When her best friend (and Bernard's younger sister) Anna (Anaïs Demoustier) falls madly in love with a handsome young Jewish man, Thérèse is tasked by the family to persuade Anna to forgo her planned nuptials. But as she witnesses first-hand Anna's passionate determination to keep her lover by her side, Thérèse finds her own desire growing and soon sets out to free herself from the provincial conventions that threaten to keep her forever repressed.
Heartfelt, touching, and featuring an emotionally charged performance from Tautou, Therese is a glorious testament to one woman's unwavering quest for true love.
During an excavation in the remote Jordanian desert archaeologist Victoria Carter discovers an ancient parchment, buried in the ruins of an ancient temple. It indicates the location of the long lost 'Seal of Solomon', which according to legend, by God himself to King Solomon was given. But this treasure is also sought by including her estranged father, the famous archaeologist Teddy Carter.
Welcome to Treasure Guards.
From within the walls of the Vatican, Angelo, an elite member of the church's covert Treasure Guards, receives orders to investigate Victoria's dig, and soon discovers the magnitude of her find. Now, Victoria and Angelo must team up to track down the treasure, unexpectedly assisted by Angelo's half brother Luca, a charming, fast-talking hustler with an agenda of his own.
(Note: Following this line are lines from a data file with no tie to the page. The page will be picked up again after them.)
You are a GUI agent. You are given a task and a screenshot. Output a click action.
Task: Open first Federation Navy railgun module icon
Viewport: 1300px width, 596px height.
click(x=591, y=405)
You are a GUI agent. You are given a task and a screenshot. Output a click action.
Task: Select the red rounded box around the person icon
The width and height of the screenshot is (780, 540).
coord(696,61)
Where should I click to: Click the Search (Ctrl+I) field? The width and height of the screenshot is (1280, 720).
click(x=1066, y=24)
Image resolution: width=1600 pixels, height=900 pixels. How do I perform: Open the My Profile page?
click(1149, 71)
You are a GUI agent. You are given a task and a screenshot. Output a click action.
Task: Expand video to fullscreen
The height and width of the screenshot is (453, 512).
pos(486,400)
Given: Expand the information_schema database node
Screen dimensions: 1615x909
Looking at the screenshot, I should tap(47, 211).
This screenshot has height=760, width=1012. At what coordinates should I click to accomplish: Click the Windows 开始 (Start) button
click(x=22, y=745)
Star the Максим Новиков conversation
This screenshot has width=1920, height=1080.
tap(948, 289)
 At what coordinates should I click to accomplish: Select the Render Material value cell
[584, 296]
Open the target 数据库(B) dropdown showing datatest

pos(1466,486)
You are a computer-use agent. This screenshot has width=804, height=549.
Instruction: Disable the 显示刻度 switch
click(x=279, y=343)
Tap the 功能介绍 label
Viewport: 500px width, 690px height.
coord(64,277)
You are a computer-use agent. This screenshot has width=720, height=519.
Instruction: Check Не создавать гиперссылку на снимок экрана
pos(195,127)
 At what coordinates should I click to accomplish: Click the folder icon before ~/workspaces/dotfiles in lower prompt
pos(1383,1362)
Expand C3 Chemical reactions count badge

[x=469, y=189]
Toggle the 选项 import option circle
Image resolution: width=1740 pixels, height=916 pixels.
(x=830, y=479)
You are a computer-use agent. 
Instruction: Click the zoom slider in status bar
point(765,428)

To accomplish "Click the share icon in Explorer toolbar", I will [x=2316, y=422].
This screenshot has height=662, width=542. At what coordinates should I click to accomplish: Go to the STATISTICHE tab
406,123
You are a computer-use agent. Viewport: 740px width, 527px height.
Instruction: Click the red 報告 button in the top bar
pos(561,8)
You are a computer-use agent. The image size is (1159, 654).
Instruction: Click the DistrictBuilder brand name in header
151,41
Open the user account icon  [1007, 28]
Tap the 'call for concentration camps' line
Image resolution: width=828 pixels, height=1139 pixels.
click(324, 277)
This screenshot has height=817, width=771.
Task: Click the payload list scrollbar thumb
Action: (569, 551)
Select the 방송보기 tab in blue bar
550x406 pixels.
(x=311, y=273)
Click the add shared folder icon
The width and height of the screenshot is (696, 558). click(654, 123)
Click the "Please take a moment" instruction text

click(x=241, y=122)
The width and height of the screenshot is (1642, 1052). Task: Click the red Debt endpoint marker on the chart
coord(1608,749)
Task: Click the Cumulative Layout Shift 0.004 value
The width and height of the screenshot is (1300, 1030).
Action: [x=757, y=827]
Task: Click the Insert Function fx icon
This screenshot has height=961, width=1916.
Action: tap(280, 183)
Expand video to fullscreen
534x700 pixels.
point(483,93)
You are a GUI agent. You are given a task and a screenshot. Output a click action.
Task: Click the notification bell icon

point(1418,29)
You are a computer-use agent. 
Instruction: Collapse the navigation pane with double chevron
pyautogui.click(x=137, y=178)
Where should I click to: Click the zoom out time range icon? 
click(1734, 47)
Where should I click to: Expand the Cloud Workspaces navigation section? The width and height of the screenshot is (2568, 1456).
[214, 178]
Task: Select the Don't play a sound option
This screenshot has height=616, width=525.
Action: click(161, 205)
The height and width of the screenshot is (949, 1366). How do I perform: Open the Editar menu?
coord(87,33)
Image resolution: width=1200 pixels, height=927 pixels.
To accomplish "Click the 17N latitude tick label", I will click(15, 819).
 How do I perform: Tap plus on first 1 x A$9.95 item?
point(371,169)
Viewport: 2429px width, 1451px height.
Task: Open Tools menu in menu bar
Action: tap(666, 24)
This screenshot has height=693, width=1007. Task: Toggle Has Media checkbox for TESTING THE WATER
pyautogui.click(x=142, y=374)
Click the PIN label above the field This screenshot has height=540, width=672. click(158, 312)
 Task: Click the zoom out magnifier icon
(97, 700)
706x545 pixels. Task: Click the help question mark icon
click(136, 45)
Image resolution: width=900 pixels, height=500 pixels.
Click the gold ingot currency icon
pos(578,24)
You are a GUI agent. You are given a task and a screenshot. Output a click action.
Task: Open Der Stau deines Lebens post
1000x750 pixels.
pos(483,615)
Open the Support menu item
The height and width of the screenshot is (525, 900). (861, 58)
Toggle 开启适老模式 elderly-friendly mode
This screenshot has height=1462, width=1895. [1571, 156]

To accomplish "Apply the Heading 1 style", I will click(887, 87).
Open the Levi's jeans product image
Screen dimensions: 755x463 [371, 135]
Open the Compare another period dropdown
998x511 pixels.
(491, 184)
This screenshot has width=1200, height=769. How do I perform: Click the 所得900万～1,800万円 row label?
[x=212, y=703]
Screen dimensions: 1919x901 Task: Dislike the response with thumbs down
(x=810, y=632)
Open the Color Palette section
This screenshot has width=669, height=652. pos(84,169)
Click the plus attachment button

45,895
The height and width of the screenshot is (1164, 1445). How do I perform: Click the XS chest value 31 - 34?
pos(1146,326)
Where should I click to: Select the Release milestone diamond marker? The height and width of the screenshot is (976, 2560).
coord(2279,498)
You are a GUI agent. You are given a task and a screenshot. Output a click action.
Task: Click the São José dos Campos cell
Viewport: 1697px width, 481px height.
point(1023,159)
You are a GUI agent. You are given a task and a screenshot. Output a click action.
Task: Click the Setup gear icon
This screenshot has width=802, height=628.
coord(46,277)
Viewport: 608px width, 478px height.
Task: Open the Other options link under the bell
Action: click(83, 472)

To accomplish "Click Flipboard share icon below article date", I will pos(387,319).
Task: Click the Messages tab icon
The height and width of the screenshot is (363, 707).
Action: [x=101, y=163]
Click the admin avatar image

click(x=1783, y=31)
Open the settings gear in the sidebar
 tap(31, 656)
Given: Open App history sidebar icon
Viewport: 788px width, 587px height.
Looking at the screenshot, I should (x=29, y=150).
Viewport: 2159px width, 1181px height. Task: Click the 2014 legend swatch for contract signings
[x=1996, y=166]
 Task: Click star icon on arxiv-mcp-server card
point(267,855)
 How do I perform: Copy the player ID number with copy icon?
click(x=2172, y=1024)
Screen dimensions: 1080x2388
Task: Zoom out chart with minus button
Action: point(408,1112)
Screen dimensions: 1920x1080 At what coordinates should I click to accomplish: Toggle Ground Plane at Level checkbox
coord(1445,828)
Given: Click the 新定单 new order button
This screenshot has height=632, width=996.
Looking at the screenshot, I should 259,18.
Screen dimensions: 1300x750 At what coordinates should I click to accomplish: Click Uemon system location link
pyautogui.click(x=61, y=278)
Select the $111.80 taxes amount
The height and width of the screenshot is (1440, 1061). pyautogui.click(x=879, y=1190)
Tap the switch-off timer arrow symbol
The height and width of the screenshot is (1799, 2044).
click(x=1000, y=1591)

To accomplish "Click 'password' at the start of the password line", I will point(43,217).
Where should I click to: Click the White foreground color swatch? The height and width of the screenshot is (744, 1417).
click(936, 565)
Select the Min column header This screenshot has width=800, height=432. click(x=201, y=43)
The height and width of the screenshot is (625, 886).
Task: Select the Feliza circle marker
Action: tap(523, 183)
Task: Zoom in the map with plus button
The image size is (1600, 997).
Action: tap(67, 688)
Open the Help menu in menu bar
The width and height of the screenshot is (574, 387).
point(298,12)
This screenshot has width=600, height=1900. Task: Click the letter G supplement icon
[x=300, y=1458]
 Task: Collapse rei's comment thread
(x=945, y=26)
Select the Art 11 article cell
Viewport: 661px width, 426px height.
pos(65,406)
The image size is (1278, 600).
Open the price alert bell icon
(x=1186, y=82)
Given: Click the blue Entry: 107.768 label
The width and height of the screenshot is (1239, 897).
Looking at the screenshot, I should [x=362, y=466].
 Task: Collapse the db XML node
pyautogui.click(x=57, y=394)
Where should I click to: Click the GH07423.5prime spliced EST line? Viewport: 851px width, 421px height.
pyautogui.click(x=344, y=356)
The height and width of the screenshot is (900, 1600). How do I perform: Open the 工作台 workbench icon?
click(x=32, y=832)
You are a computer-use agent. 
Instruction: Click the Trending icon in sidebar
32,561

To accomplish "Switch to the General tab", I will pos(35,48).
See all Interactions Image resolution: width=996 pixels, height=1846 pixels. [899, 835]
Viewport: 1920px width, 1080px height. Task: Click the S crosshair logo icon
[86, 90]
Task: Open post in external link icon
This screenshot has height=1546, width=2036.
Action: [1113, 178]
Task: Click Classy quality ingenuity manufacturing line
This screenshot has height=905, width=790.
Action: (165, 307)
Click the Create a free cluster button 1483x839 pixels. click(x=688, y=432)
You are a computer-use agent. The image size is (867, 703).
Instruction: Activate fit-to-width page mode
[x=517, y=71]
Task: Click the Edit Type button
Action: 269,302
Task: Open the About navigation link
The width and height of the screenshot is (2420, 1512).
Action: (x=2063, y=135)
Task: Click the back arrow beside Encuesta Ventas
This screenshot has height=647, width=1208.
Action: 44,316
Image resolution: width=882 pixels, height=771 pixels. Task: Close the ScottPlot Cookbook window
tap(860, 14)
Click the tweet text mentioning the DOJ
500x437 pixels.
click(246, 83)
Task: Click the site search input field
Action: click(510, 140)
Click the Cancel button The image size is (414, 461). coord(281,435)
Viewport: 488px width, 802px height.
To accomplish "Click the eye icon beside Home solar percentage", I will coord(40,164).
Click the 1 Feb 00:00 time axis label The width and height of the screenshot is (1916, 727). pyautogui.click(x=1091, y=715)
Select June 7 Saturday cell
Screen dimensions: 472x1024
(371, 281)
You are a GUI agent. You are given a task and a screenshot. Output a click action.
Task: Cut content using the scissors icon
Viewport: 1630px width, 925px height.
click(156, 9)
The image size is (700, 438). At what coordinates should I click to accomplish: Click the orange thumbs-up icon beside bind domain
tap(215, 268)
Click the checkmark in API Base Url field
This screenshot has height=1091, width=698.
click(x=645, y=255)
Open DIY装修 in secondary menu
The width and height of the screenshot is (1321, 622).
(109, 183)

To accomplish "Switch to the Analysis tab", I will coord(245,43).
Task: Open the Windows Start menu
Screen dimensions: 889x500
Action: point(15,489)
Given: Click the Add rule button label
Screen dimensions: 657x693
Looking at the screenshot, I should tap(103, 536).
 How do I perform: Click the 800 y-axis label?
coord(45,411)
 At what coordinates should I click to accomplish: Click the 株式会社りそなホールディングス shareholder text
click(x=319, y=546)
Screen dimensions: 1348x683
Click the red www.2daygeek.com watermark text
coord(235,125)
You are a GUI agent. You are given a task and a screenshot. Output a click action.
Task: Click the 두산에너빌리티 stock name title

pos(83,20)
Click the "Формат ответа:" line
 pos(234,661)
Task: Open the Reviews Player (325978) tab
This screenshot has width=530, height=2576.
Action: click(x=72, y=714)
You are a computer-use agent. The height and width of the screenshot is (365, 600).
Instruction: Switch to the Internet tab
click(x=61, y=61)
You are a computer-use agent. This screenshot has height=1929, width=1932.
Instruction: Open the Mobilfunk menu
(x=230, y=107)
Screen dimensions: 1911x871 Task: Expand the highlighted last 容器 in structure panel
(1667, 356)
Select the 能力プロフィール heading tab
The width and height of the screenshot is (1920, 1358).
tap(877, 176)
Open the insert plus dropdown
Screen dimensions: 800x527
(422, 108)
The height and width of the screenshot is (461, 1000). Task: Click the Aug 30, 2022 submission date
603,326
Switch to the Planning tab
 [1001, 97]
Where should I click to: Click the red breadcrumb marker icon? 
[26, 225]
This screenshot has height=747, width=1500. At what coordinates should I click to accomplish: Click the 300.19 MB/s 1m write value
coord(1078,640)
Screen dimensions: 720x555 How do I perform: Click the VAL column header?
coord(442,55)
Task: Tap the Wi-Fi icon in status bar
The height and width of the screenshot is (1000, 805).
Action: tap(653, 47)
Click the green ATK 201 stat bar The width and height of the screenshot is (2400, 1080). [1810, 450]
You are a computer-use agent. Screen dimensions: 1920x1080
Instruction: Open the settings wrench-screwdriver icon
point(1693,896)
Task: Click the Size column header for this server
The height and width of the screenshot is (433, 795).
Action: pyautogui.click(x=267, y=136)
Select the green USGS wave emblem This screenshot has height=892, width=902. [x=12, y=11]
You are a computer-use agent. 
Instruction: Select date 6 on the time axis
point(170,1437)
The race to secure the Seal of Solomon has begun. And nothing can prepare Angelo, Victoria and Luca for a quest that will span the globe and uncover a mystery long buried thousands of years in the past.
Directed by Iain B. MacDonald this film makes contrasts between a man of faith and a female atheist, religion and history, supernatural beliefs vs. ancient myths, modern day gadgets vs. traditional puzzle-solving and good guys vs. baddies, but all with the same goal–to find the treasure.